Every day at Perspecta, we enable hundreds of thousands of people to take on our nation's most important work. We're a company founded on a diverse set of capabilities and skills, bound together by a single promise: we never stop solving our nation's most complex challenges. Our team of engineers, analysts, developers, investigators, integrators and architects work tirelessly to create innovative solutions. We continually push ourselves-to respond, to adapt, to go further. To look ahead to the changing landscape and develop new and innovative ways to serve our customers. Perspecta works with U.S. government customers in defense, intelligence, civilian, health care, and state and local markets. Our high-caliber employees are rewarded in many ways-not only through competitive salaries and benefits packages, but the opportunity to create a meaningful impact in jobs and on projects that matter. Perspecta's talented and robust workforce-14,000 strong-stands ready to welcome you to the team. Let's make an impact together.
Perspecta has an immediate need for an Information Systems Security Engineer in Washington, D.C. - Top Secret Clearance
Perspecta is seeking qualified candidates to fill open ISSE-Security positions for the FBI EIACSS Program in Washington, DC. The ISSE candidates must have a strong background in the use of various scanning tools. Our task order provides on-site enterprise-wide technical and administrative Security Assessment and Authorization (A&A) and Continuous Monitoring (CM) support. The Information Systems Security Engineer (ISSE-Security Analyst) uses her/his expertise to perform scans in support of the risk mitigation efforts of the broader ISSO team to achieve Authority to Operate status for client systems and applications.

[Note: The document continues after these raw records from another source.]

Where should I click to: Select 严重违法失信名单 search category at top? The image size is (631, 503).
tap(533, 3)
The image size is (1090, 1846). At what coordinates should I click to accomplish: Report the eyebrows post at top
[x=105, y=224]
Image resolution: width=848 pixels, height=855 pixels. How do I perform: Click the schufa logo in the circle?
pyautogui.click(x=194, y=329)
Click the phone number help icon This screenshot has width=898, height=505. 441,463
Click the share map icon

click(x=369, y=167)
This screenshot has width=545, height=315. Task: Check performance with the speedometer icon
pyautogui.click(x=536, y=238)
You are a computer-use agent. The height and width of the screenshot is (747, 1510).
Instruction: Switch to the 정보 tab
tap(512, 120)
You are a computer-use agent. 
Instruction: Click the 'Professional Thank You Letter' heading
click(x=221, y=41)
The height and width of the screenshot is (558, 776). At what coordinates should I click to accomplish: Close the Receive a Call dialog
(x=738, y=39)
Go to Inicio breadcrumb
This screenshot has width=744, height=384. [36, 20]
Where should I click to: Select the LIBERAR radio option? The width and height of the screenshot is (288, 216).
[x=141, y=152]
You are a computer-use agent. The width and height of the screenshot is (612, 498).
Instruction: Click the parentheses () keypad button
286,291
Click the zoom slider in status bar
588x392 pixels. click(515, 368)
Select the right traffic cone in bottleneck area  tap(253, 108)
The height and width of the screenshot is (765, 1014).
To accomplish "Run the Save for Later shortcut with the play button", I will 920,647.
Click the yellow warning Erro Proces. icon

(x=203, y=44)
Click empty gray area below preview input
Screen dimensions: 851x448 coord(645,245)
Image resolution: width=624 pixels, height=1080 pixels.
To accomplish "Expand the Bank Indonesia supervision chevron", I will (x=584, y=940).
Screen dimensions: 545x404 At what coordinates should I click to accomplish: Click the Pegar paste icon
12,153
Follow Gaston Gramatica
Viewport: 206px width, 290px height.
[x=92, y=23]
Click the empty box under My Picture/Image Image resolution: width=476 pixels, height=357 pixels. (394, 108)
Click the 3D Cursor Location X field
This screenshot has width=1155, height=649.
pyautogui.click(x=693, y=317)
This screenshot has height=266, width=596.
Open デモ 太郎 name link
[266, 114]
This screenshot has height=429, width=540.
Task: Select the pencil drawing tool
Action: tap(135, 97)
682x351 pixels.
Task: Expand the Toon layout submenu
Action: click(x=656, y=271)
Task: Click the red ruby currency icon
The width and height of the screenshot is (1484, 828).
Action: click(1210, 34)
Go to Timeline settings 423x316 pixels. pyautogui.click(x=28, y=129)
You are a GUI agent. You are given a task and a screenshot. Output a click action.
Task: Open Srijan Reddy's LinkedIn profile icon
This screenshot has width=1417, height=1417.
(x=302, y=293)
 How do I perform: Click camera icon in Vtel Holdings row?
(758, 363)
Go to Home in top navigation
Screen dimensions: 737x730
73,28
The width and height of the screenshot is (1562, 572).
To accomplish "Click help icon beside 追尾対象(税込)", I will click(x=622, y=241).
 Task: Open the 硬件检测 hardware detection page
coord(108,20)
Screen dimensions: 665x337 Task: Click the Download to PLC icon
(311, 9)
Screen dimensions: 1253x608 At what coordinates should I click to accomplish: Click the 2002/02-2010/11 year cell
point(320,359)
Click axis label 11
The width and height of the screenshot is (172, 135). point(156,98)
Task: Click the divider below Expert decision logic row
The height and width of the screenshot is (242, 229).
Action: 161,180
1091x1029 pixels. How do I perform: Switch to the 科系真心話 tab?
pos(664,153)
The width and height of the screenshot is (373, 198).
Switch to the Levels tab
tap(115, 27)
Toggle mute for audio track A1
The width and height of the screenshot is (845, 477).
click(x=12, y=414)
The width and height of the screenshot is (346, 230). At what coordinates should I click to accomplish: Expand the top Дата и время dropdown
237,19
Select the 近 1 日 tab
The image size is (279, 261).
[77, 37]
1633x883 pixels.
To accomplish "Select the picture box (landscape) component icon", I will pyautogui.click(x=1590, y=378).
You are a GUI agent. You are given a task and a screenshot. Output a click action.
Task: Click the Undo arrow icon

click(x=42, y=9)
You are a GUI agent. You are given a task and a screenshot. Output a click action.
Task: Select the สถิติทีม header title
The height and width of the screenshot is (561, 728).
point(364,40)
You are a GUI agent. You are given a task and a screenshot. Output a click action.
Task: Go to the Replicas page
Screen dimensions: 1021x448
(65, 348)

The ISSE-Security Analyst responsibilities include, but not limited to:
* Perform scans and analysis of security center logs and coordination with the security personnel and recommend mitigation strategies.
* Perform and review technical security assessments of computing environments to identify points of vulnerability, non-compliance with established information assurance (IA) standards and regulations.
* Validate and verify system security requirements definitions and analyze and establish system security designs
* Develop, implement, and document formal security programs and policies throughout the program and monitors compliance to these policies and programs.
* Manage and maintain a library of security audit tools, and corresponding processes that can be used for system security testing, internal audits, incident response, and diagnosis of security-related system issues.
* Perform and maintain Tenable security center scans and create reports
* Perform analysis of Sourcefire IDS
* Perform analysis of McAfee DLP
* Perform analysis of the Microsoft EndPoint
* Perform analysis of the Insider Threat using MySQL-Linux
* 5-7 years IA and InfoSec experience; which includes developing and reviewing security concept of operations, systems security plans, security control assessments, contingency plans, configuration management plans
* Experience with FISMA and RMF/A&A processes
* Experience with NIST Special Publications i.e. as 800-27, 30, 37, 53, 60
* Experience incident response plans, plan of actions and milestones, risk management plans, vulnerability scanning, and/or vulnerability management plan
* Experience with STIG and SCAP, Sourcefire IDS, McAfee DLP, Microsoft EndPoint
* Strong analytical, communication, problem solving and interpersonal skills
* Ability to perform in a fast paced environment with frequent change
* CISSP and CISM or GSLC; or ability to obtain CISM or GSLC within 6 months of hire
* Active Top Secret clearance, periodic review (PR) performed within the past three years, SCI eligibility
* Knowledge of systems engineering principles, requirements analysis, system development (software and hardware); network security architecture concepts (topology, protocols, components); and/or IT security principles and methods (firewalls, demilitarized zones)
* Government consulting experience
* Knowledge of CSA guidance
* Experience with VMware
* Bachelors or Master's degree in a related field.